'''

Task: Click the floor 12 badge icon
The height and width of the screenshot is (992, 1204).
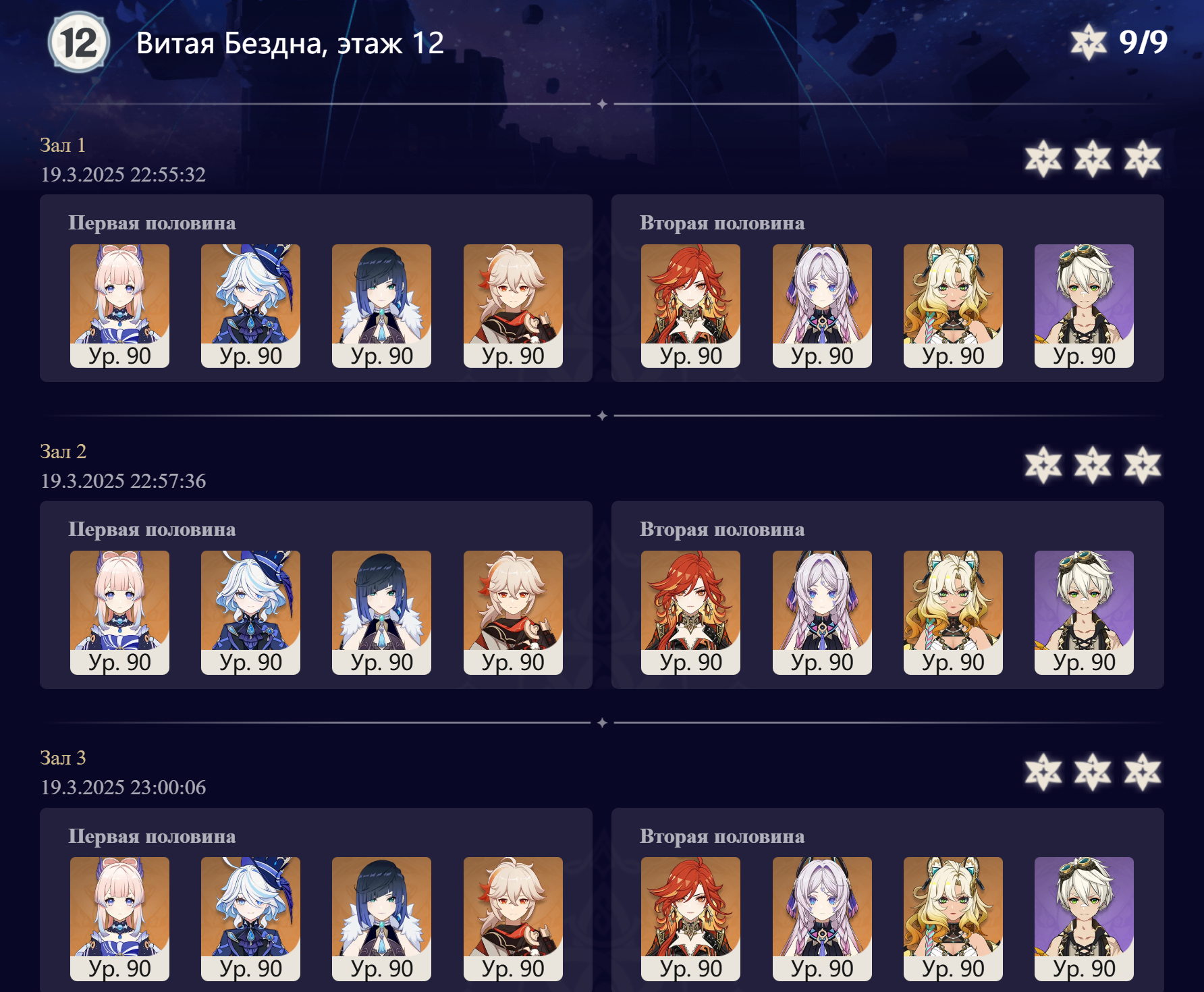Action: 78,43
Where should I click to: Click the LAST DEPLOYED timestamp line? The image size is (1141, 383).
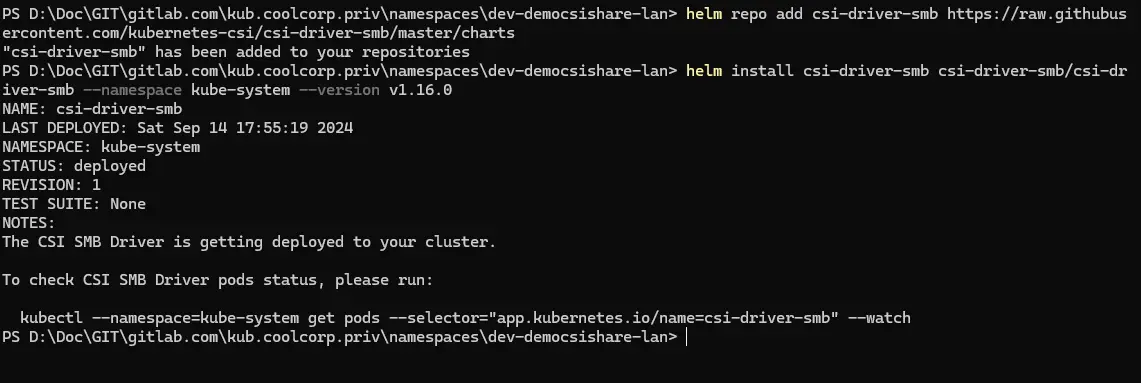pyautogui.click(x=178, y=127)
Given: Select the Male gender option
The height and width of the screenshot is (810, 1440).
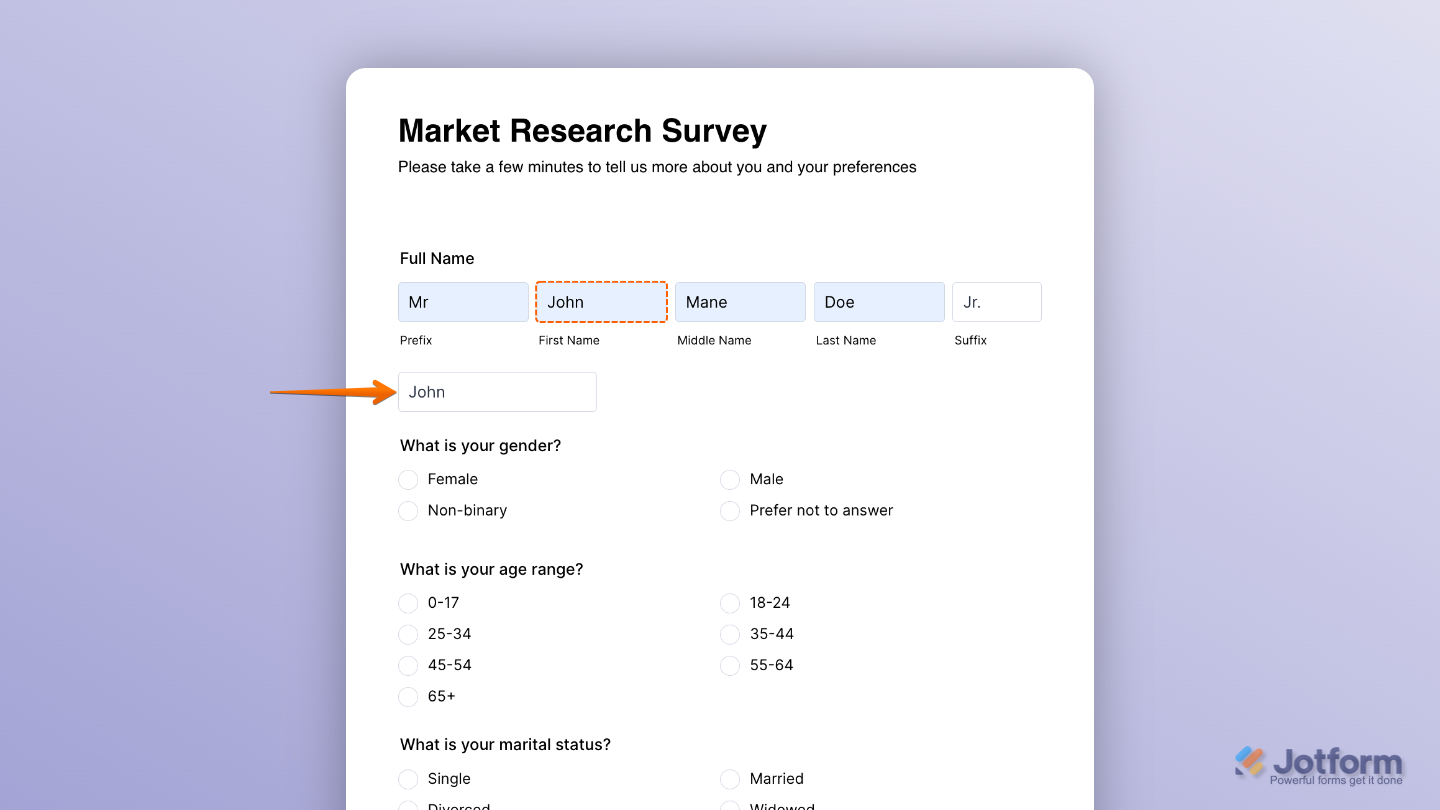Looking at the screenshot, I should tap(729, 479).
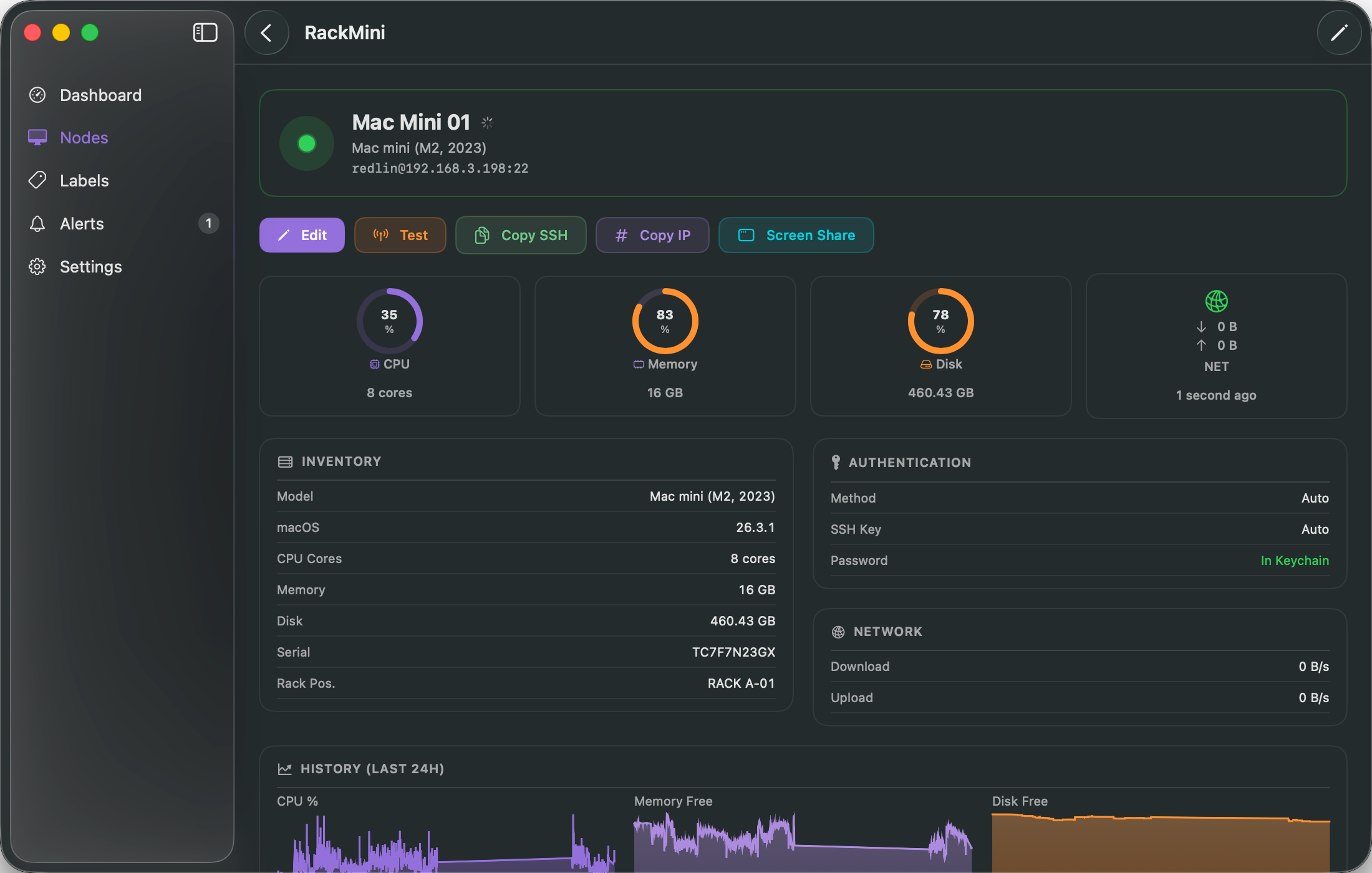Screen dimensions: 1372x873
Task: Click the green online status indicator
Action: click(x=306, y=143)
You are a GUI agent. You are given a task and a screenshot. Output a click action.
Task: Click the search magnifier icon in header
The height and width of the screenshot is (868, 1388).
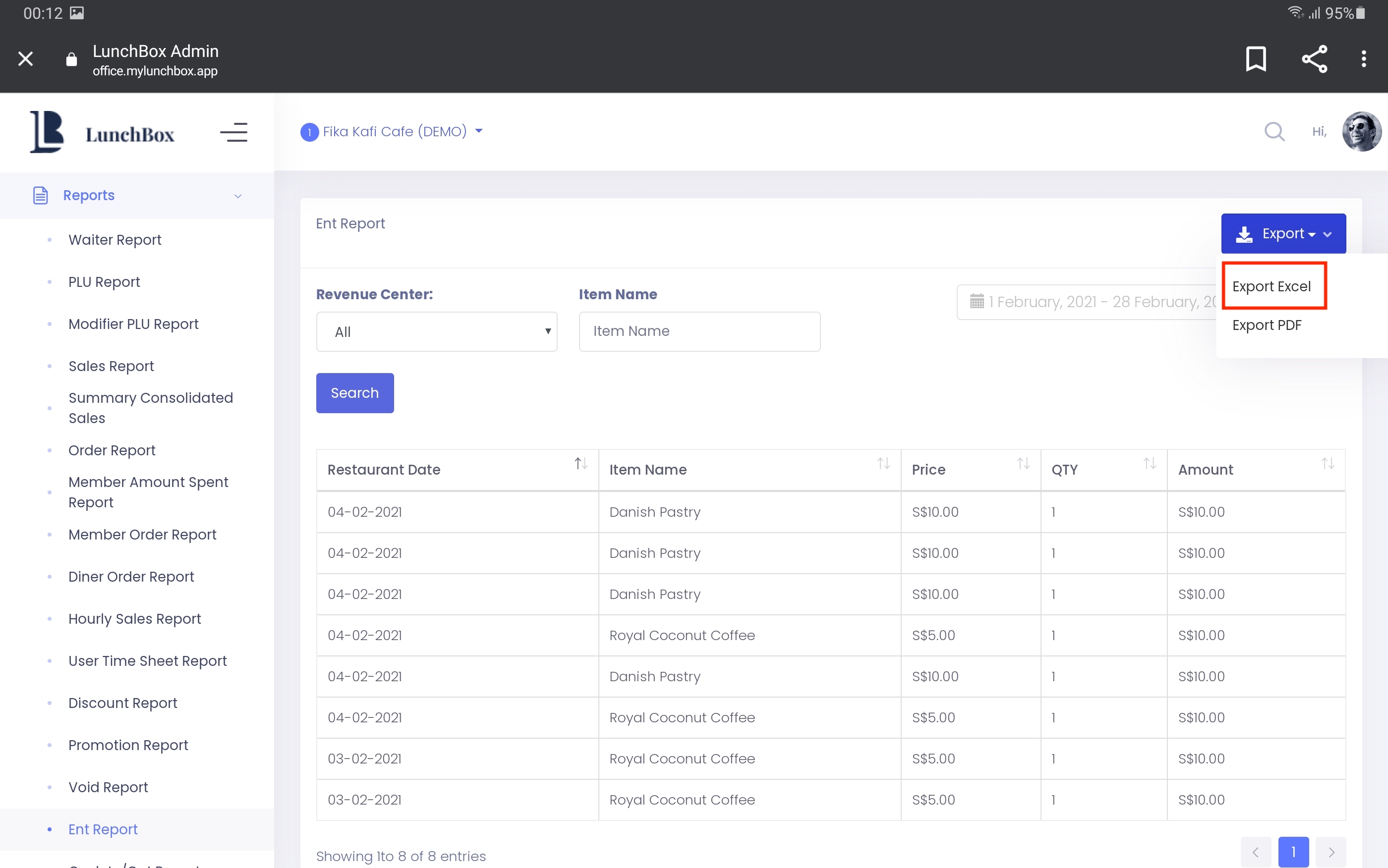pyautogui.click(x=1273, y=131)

'''

_Work to do_.
Rewrite all of the data above, replacing "height and width" with "size" everywhere and changing nothing else. Leave the pictures out of your answer.

_Full response_.
Task: Click the floor 12 badge icon
The size of the screenshot is (992, 1204).
Action: 78,43
Where should I click to: Click the LAST DEPLOYED timestamp line? The image size is (1141, 383).
pyautogui.click(x=178, y=127)
Given: Select the Male gender option
The size of the screenshot is (810, 1440).
Looking at the screenshot, I should tap(729, 479).
Screen dimensions: 1372x873
Task: Click the green online status indicator
Action: click(x=306, y=143)
You are a GUI agent. You are given a task and a screenshot. Output a click action.
Task: Click the search magnifier icon in header
The size of the screenshot is (868, 1388).
pyautogui.click(x=1273, y=131)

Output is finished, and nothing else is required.